KANDAHAR AIRFIELD, Afghanistan - Through its Afghan National Security Forces Program, the U.S. Army Corps of Engineers has designed and constructed high-quality military and police facilities to support the transfer of security operations to the Afghans
But as Lawrence Petrosino, a USACE program manager with the Afghanistan Engineer District- South explained, "Developing skilled Afghan personnel capable of maintaining their own infrastructure is crucial to making sure these facilities will last for years to come."
Lessons learned from a decade of reconstruction operations in Afghanistan have shown that local, institutional and human resources capabilities are vital in order to achieve stable, sustainable infrastructure. To that end, the U.S. Army Corps of Engineers has implemented training programs that will teach Afghan National Security Forces and Afghan civilian employees the crucial basics of facilities operations and maintenance at hundreds of newly constructed installations.
According to UNICEF, the adult literacy rate for male Afghans aged 15 and above is just 39 percent; for women aged 15 and above the rate is just 13 percent.

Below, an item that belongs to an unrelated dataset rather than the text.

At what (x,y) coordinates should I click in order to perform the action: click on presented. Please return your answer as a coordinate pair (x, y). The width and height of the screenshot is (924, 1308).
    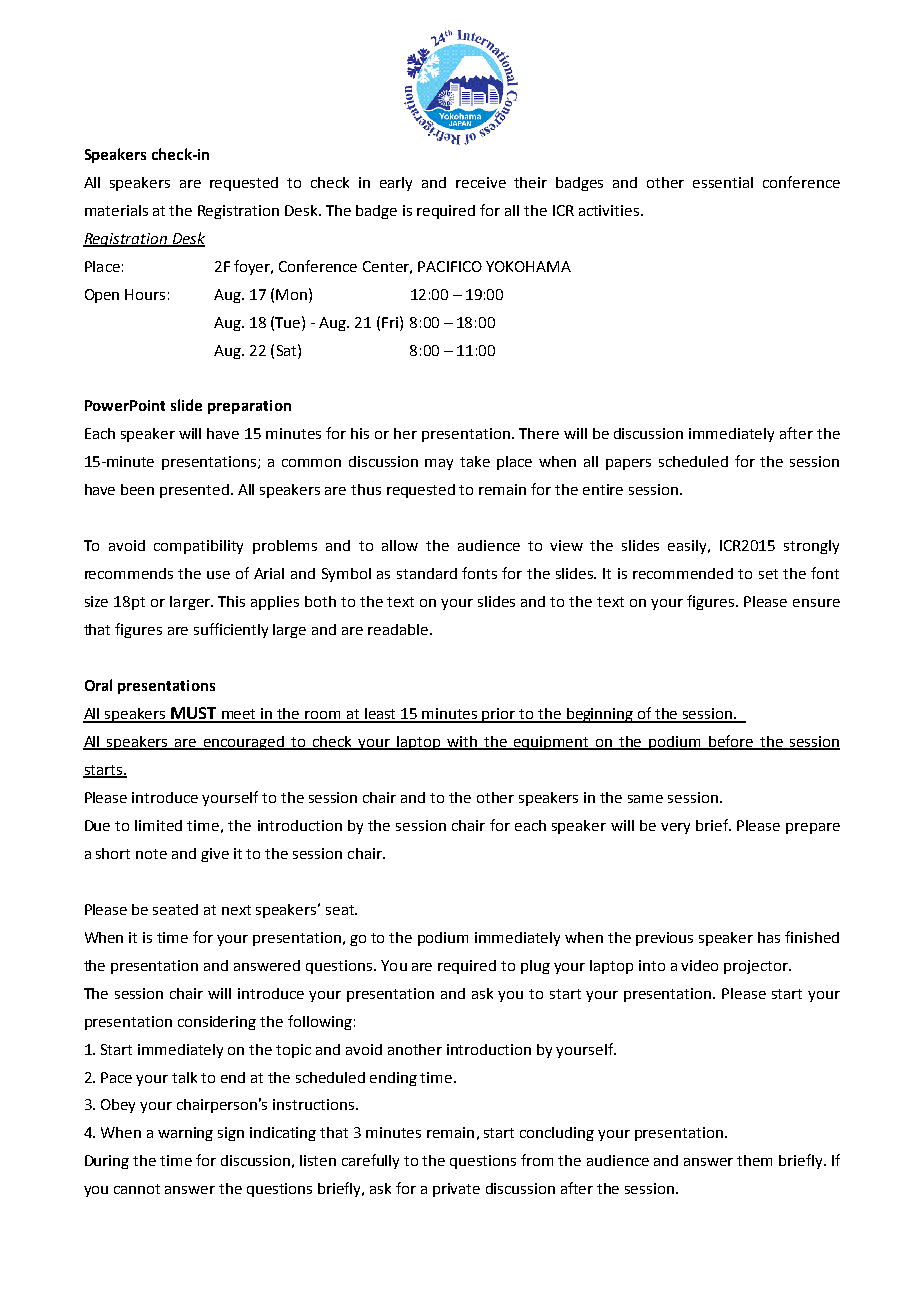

With that in mind, a training curriculum had to be developed that would meet the unique needs of Afghans, explained Petrosino, a 41-year veteran of USACE who deployed to Afghanistan from the North Atlantic Division in Brooklyn, N.Y.
Thus the curriculum is practical, involves experiential, on-the-job training, and topics covered include plumbing, heating, ventilation, air conditioning, painting, carpentry, masonry, welding, pest management and more, he said.
For ANA who will be responsible for military installations, training is in-depth and lasts eight months. For ANP who will be responsible for police department facilities, the training is six weeks.
Through private-sector contracts and with the support of Infrastructure Training Advisory Groups comprised of coalition troops with the technical expertise to assess facilities and mentor ANSF public works staff, USACE has already trained more than 200 ANA, ANP and Afghan civilian personnel. And this is just the beginning. The South District Operations and Maintenance team plans to train at least two personnel at approximately 150 ANP sites and hundreds of ANA soldiers and civilian employees at installations across southern Afghanistan.
“We want to set the Afghans up for success,” said Albert Soliz, the South District Operations and Maintenance program manager.
“Supportive strategies, including educating and empowering the soldiers and police so they can appropriately operate and maintain their facilities will go a long way to preserve these installations for decades to come,” said Soliz, who also serves as a major in the U.S. Army Reserve.
U.S. funded contracts that are in place now to provide operations and maintenance support for ANSF facilities will come to an end, “so we must train Afghan personnel to assume responsibility for operating and maintaining the facilities,” said Soliz, who deployed to Afghanistan from Irvine, Calif., where he works as a senior project manager in the city’s community services division. “I am confident that if we use the curriculum and can attract the students, we can help the Afghans become prepared to assume responsibility of the operations and maintenance of these facilities.”
These efforts are significant because they offer Afghans the ability to learn new vital skills while creating sustainable infrastructure and a more secure and stable environment here in Afghanistan, added Petrosino.